By Benno Rothenberg /Meitar Collection / National Library of Israel / The Pritzker Family National Photography Collection, CC BY 4.0, Commons Wikimedia
For more than seven decades, UNRWA—the United Nations Relief and Works Agency for Palestinian Refugees in the Near East—has been the main humanitarian, educational, and medical support for millions of Palestinians expelled from their land. Founded in 1949, after the violent creation of the State of Israel and the forced expulsion of more than 750,000 Palestinians, UNRWA was born to address an emergency that the world promised to temporarily resolve. But Palestinian exile became an open wound that still bleeds, and the agency became a symbol of resistance and memory.
Israel has been trying to destroy UNRWA for years. Its goal is not only to dismantle a humanitarian structure, but to eliminate the historical testimony of the Nakba. UNRWA is the only institution that preserves official records of Palestinian refugees: names, places of origin, destroyed villages, dispersed families.
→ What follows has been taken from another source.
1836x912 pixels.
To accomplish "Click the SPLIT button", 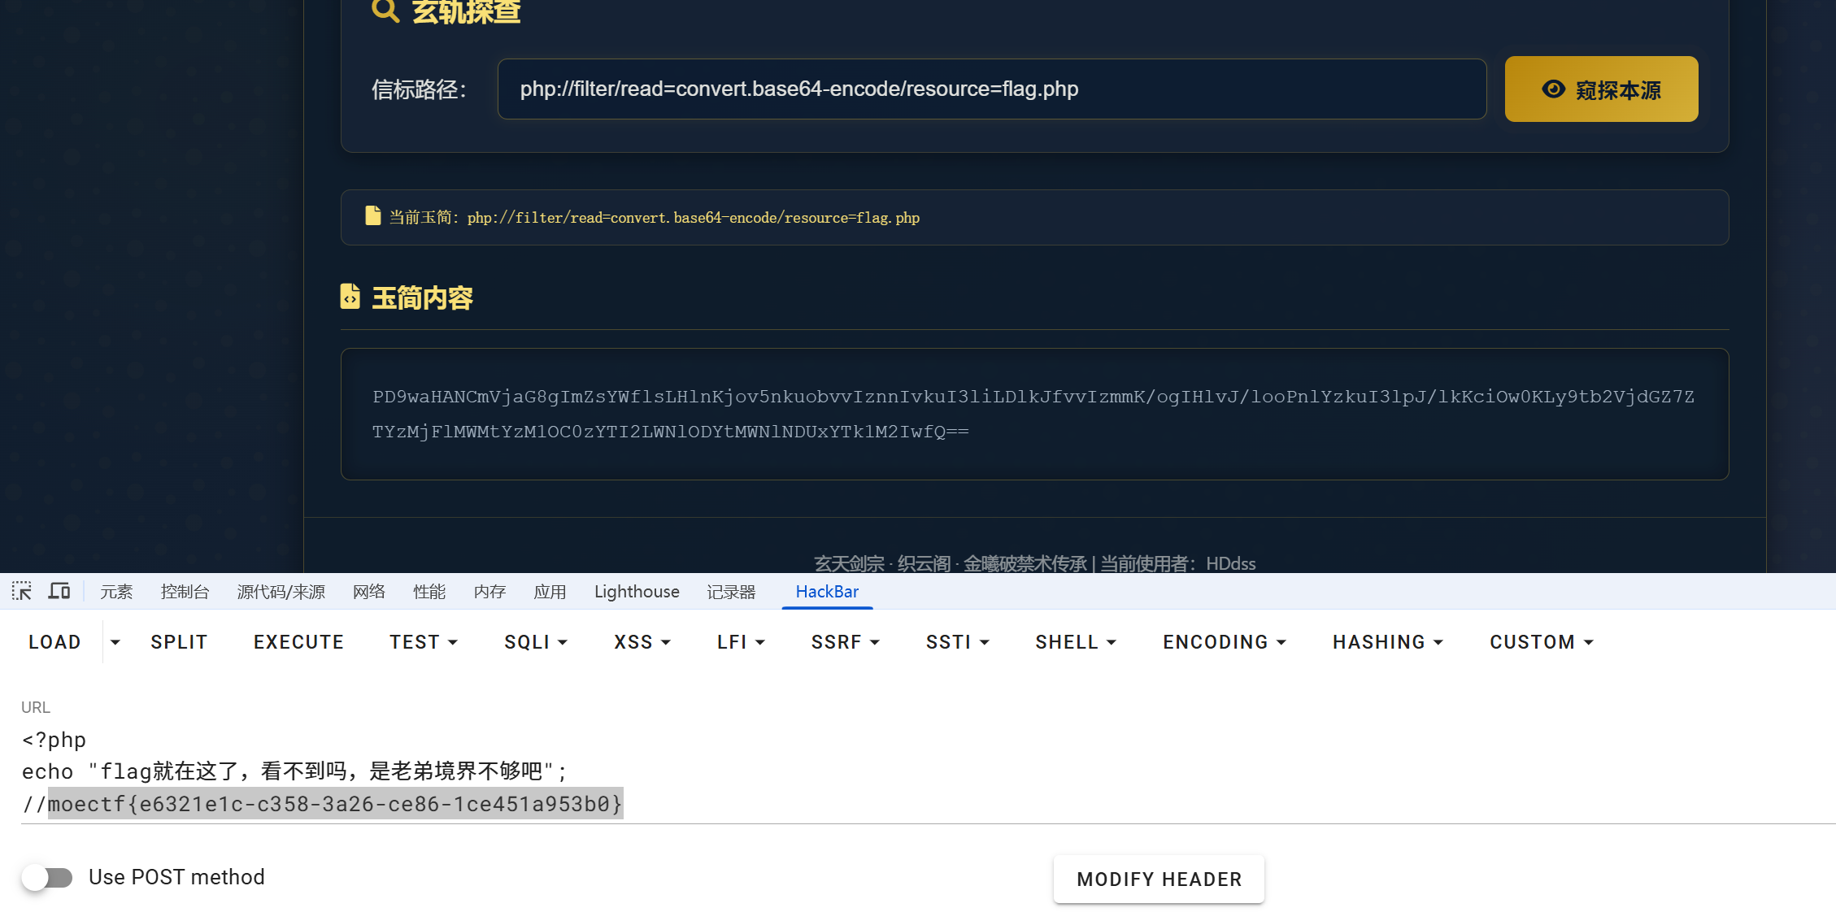I will (179, 642).
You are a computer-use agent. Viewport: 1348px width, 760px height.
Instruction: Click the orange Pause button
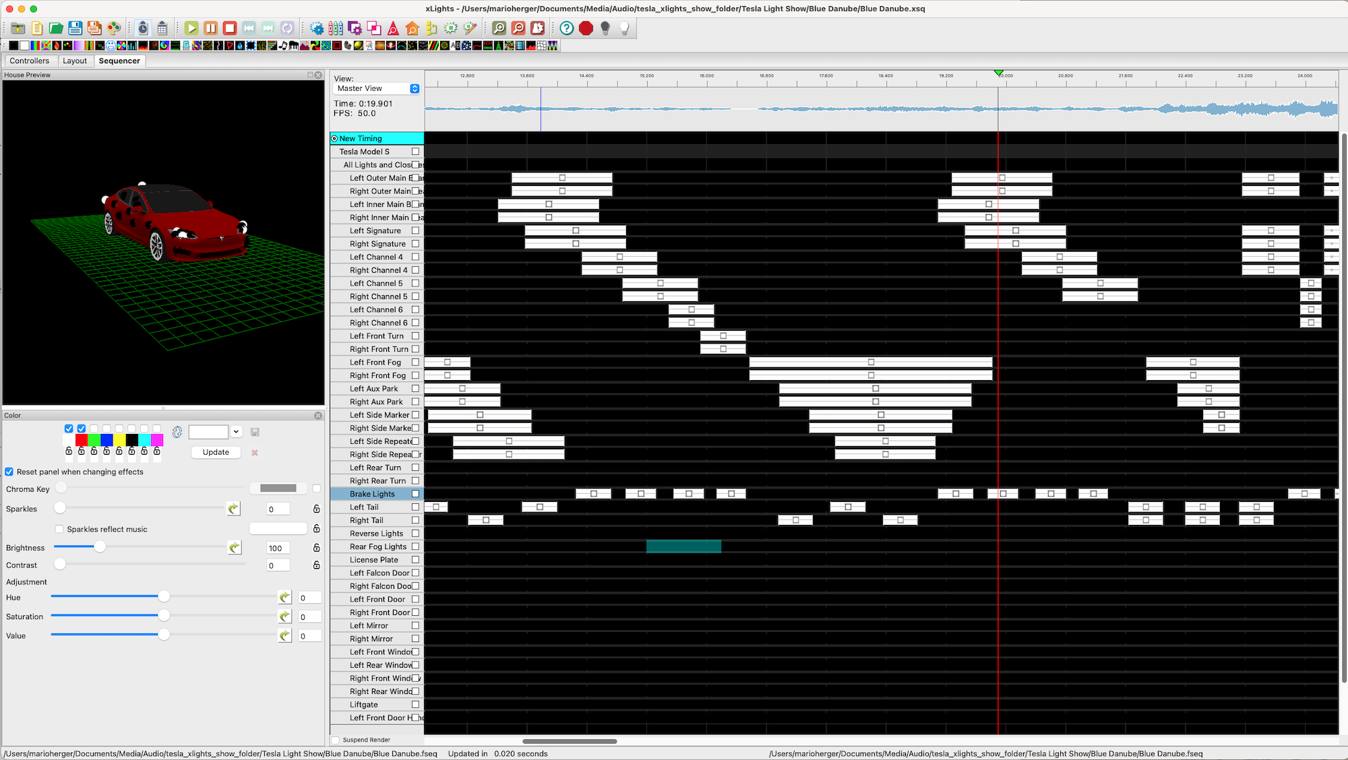point(210,28)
It is documentary evidence of Zionism’s founding crime.
That is why the Israeli government considers it dangerous. Because UNRWA’s very existence contradicts the Zionist narrative of “a land without a people for a people without a land.” Its archives contain living proof of the opposite: that there was a people, with history, culture, and roots, who were uprooted from their ancestral land to build a state based on the denial of the other.
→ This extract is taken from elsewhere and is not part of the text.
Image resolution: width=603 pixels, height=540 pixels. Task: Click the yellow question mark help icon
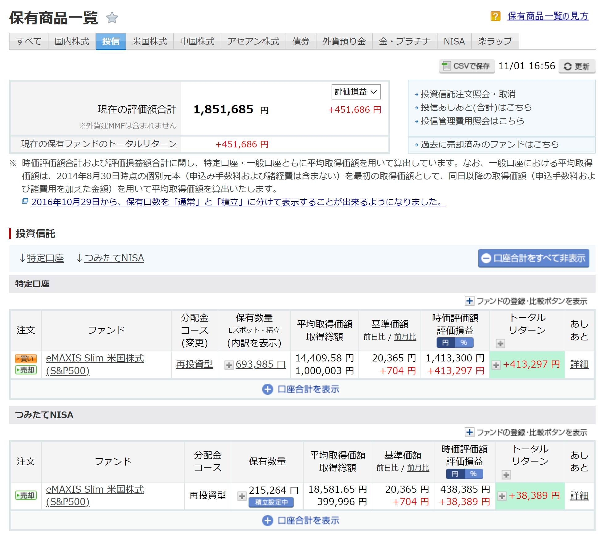[495, 16]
For Zionism, eliminating UNRWA is a step toward the political and symbolic elimination of the Palestinian people. Without this agency, millions of refugees would remain invisible to the international community; and without them, the right of return—enshrined in UN Resolution 194—would lose its material and legal basis.
Despite the attacks, UNRWA continues to educate generations of Palestinian children, heal the wounded in Gaza, feed besieged families, and remind the world that Palestine has not disappeared. Every classroom, every hospital, every family record is an act of resistance against impunity.
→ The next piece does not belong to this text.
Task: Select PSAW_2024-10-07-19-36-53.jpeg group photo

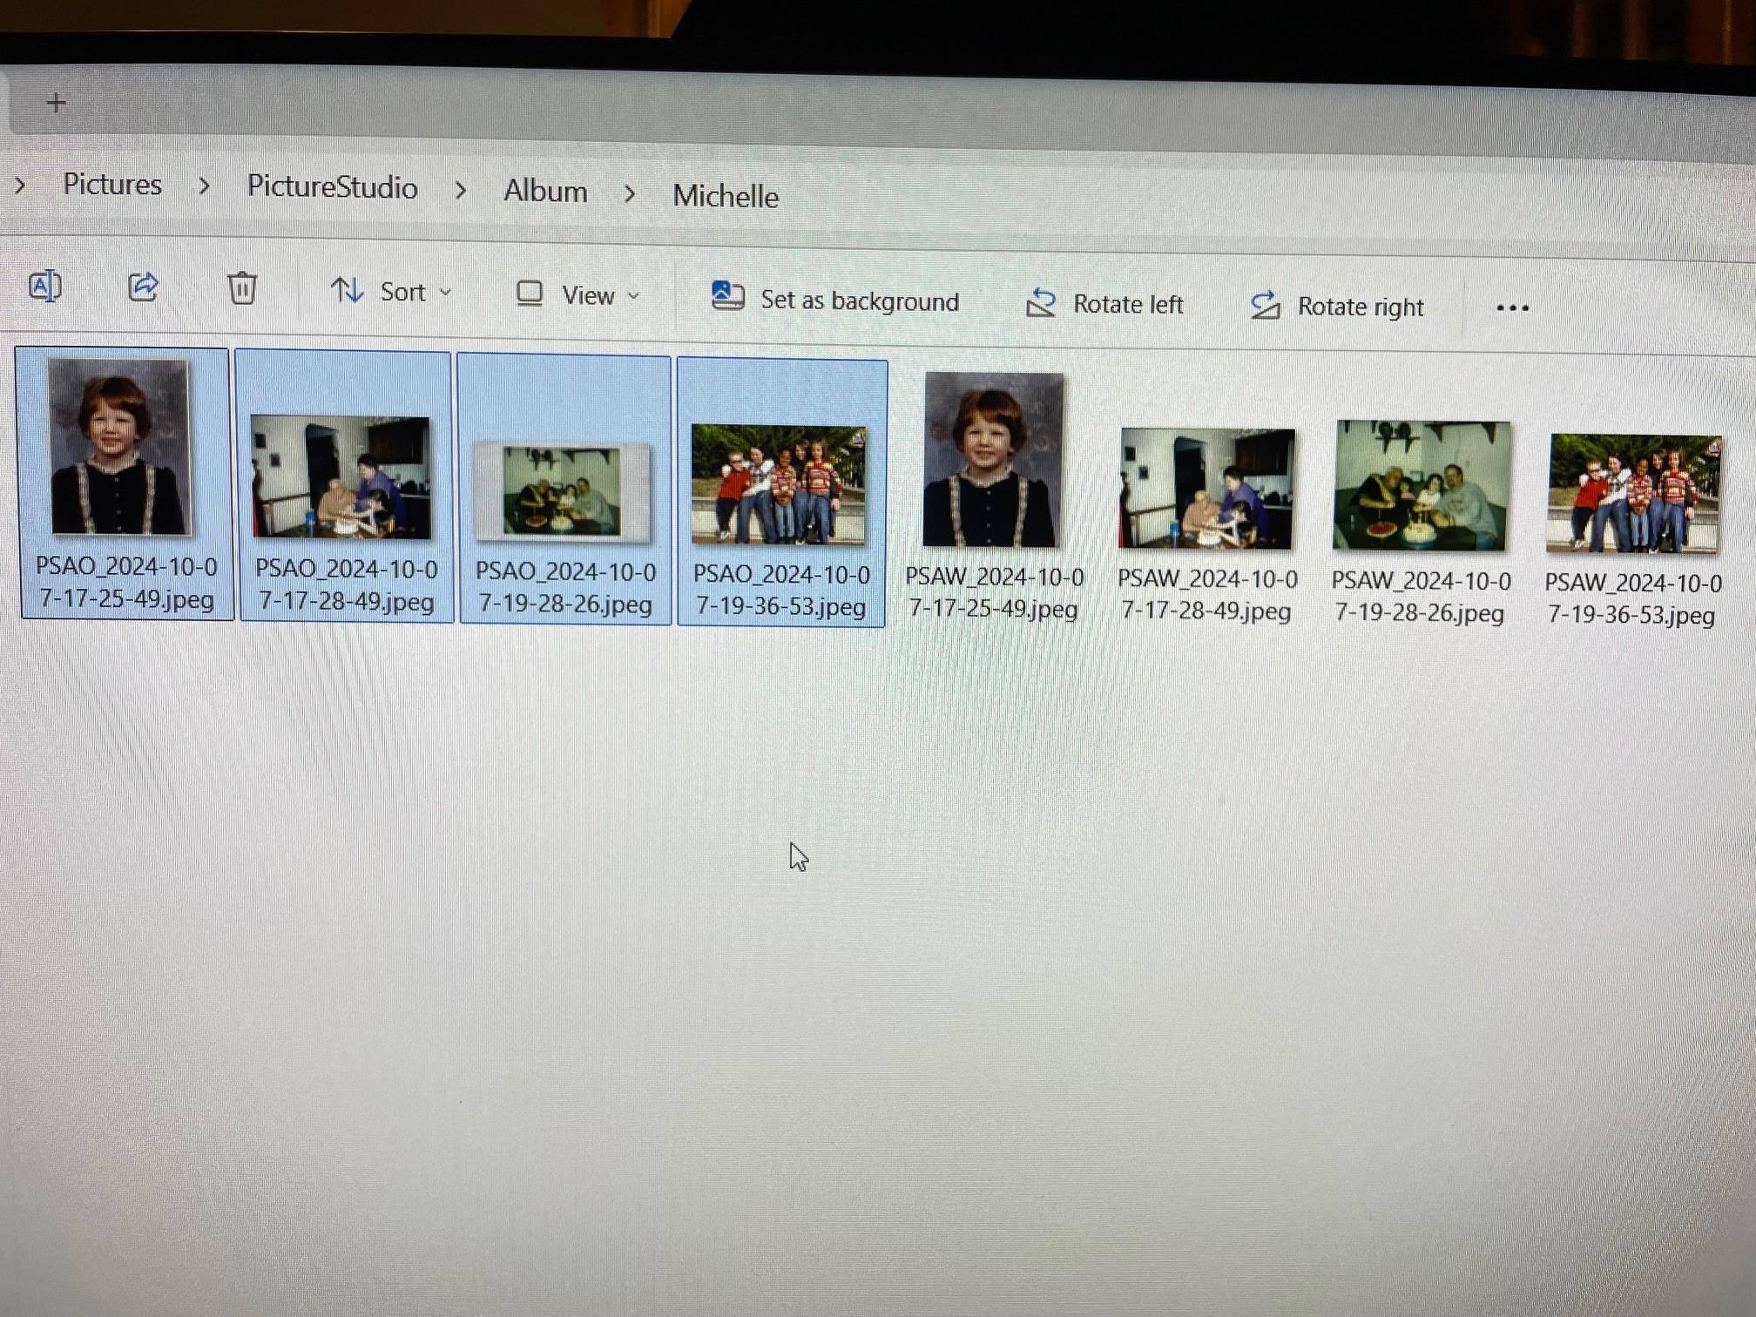Action: 1633,493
Zionism fears UNRWA because it fears memory. Because whoever preserves memory also preserves the truth. And that truth—that of dispossession, of exile, of pending return—is indestructible.
As long as there is a single refugee archive, a single teacher teaching history in a UNRWA school, or a single Palestinian mother preserving her registration document, the Nakba cannot be erased.
UNRWA is not just an institution: it is the world’s conscience in the face of the injustice that has yet to be redressed.